- To do:
All the data should be transcribed exactly, with every line kept.

--- Data records Enclosed Below ---

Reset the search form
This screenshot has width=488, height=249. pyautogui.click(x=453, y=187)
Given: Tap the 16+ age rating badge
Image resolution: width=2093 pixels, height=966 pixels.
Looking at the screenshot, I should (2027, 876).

--- End of Enclosed Data records ---

- Finished exercise:
Reset the search form
This screenshot has width=488, height=249. pyautogui.click(x=453, y=187)
Given: Tap the 16+ age rating badge
Image resolution: width=2093 pixels, height=966 pixels.
Looking at the screenshot, I should (2027, 876).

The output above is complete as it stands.